Recast the lines of the records, from the line with "Click the Choose" through the end of the records, as a Markdown table with a Row column numbering each line and a Text column holding the line itself, skipping blank lines and leaving out the pictures.

━━━━━ RECORDS FOR THIS TASK

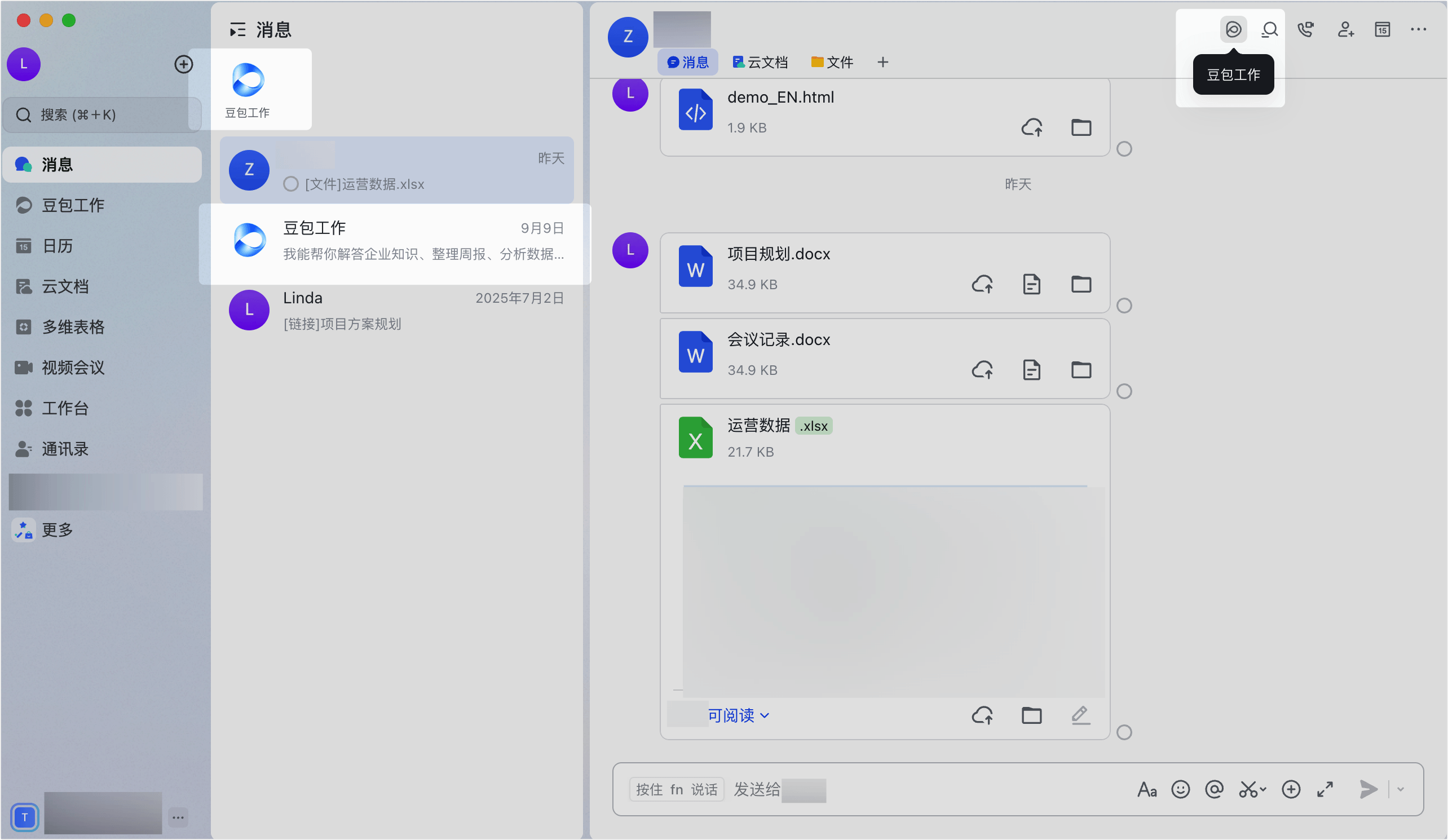Select the radio circle beside 项目规划.docx
The height and width of the screenshot is (840, 1448).
click(1124, 306)
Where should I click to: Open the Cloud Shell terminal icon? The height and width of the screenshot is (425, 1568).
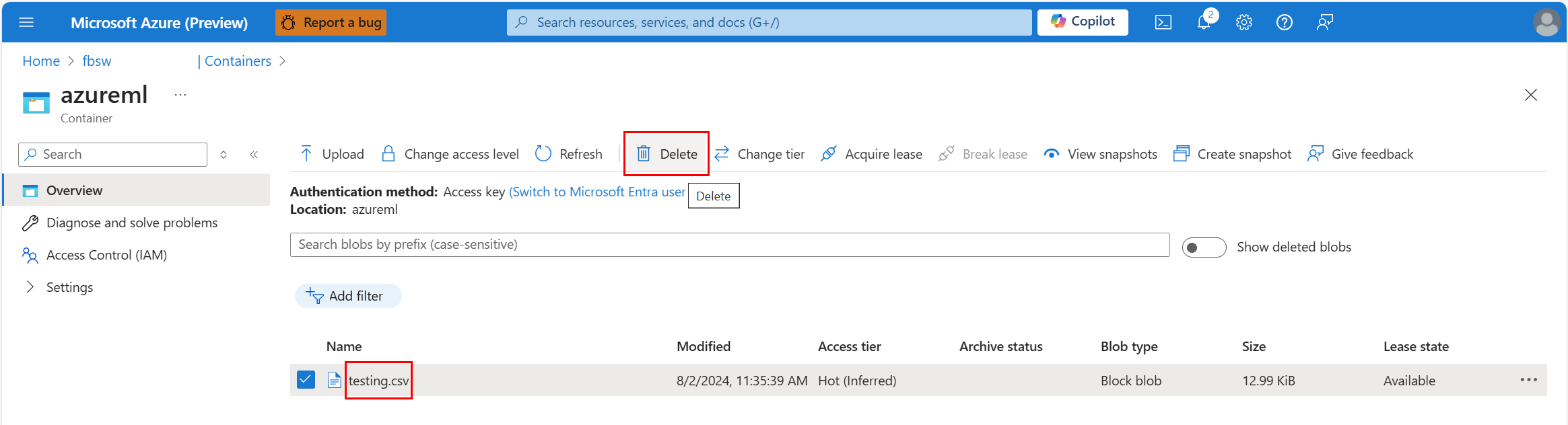[x=1163, y=22]
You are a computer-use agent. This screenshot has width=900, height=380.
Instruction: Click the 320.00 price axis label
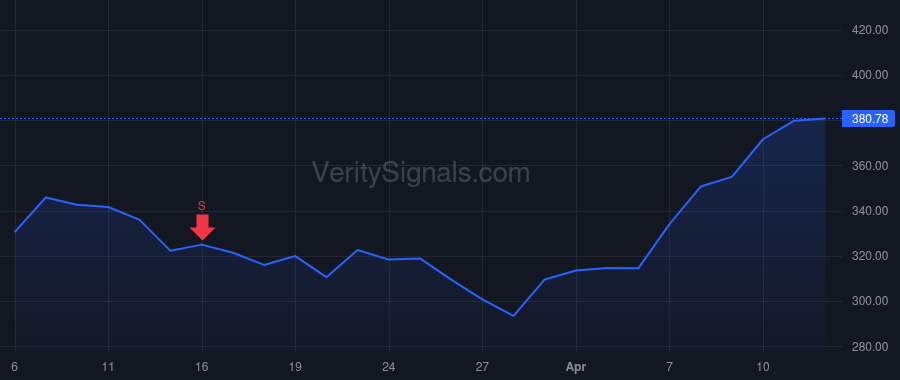870,256
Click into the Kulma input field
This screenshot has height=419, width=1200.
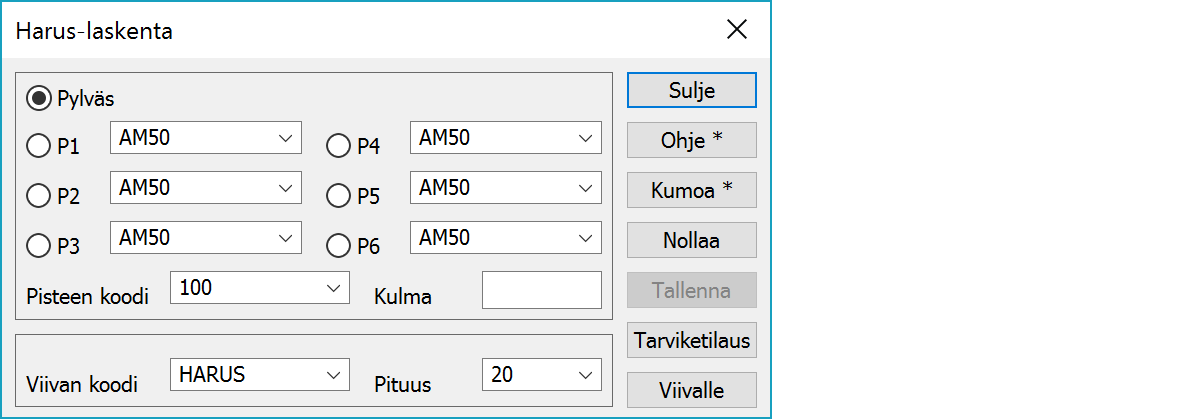point(541,290)
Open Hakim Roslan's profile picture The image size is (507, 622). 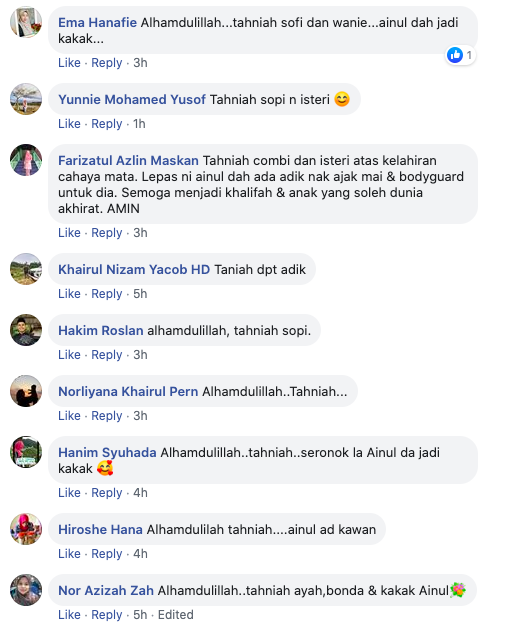pos(26,330)
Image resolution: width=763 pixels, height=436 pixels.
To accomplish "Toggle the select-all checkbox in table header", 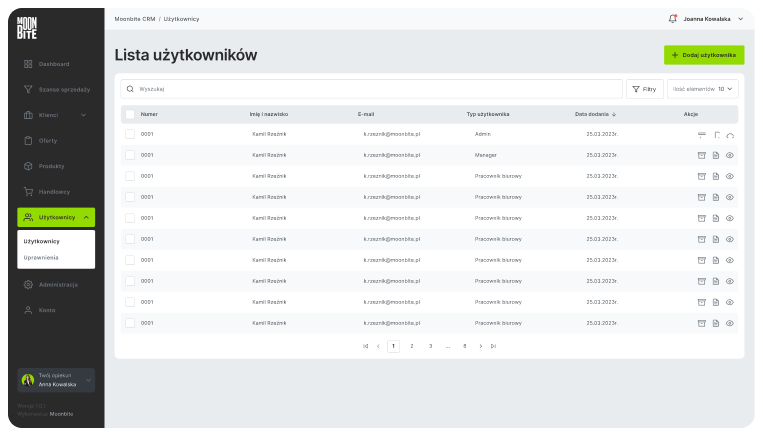I will 130,114.
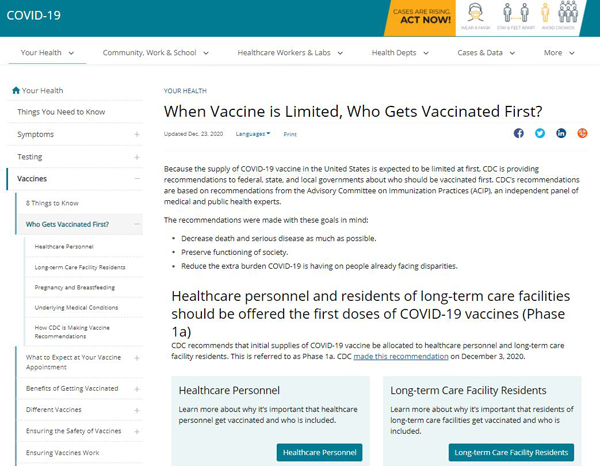Open Healthcare Workers & Labs menu
This screenshot has width=600, height=466.
[290, 53]
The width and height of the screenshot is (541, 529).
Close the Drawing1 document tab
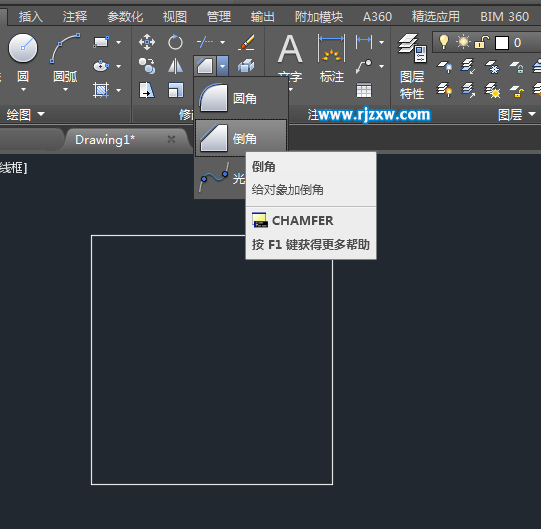coord(171,139)
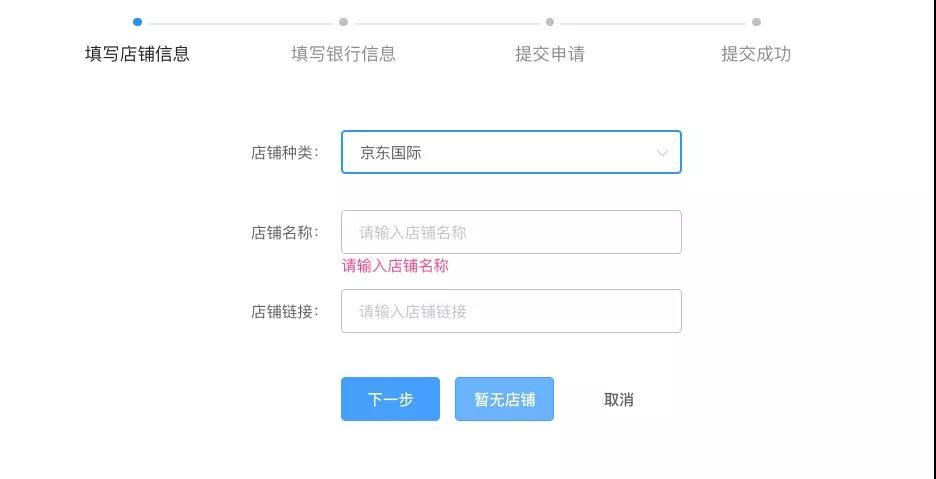Click the first step dot for store info
This screenshot has height=479, width=936.
137,22
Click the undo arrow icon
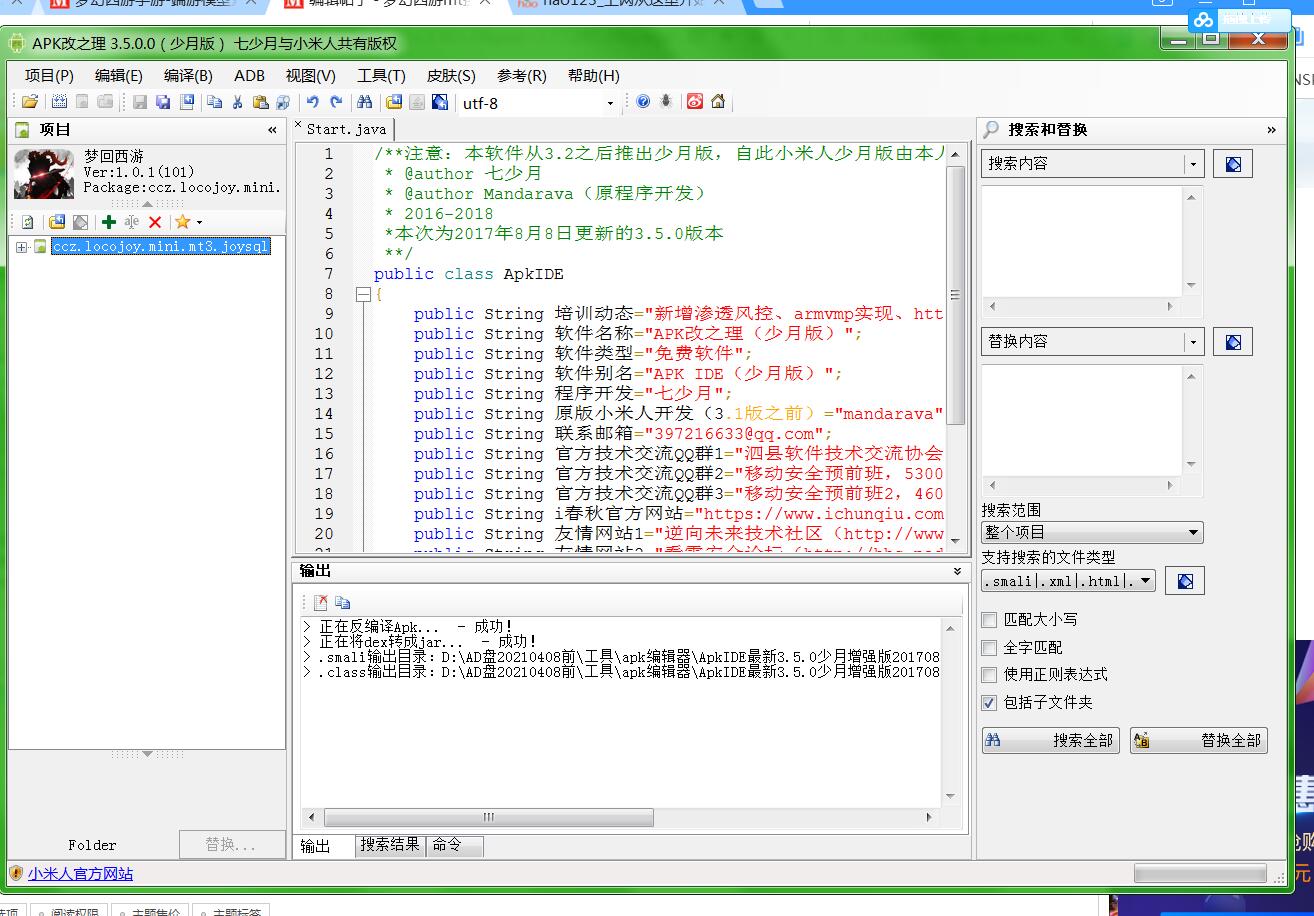The width and height of the screenshot is (1314, 916). coord(312,102)
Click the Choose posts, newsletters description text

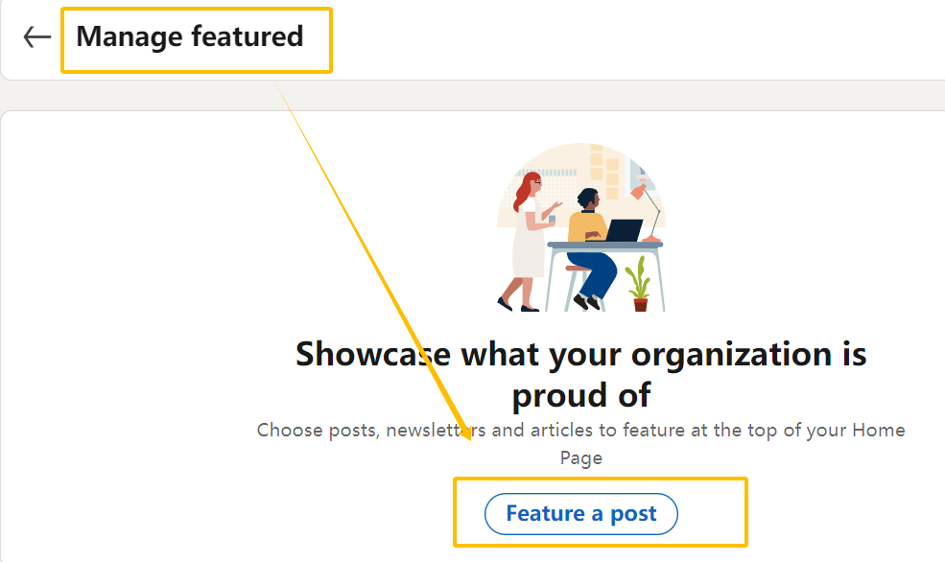[x=581, y=444]
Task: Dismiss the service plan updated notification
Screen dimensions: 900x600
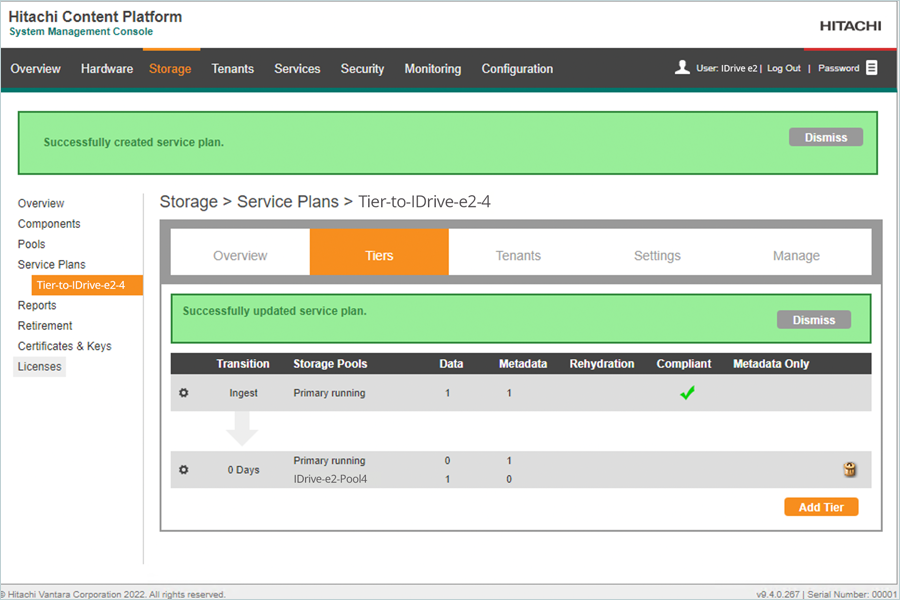Action: (813, 320)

━━━━━━━━━━

RIGHT ANSWER -
| Row | Text |
|---|---|
| 1 | Click the Choose posts, newsletters description text |
| 2 | [x=581, y=444] |
| 3 | Task: Dismiss the service plan updated notification |
| 4 | Screen dimensions: 900x600 |
| 5 | Action: (813, 320) |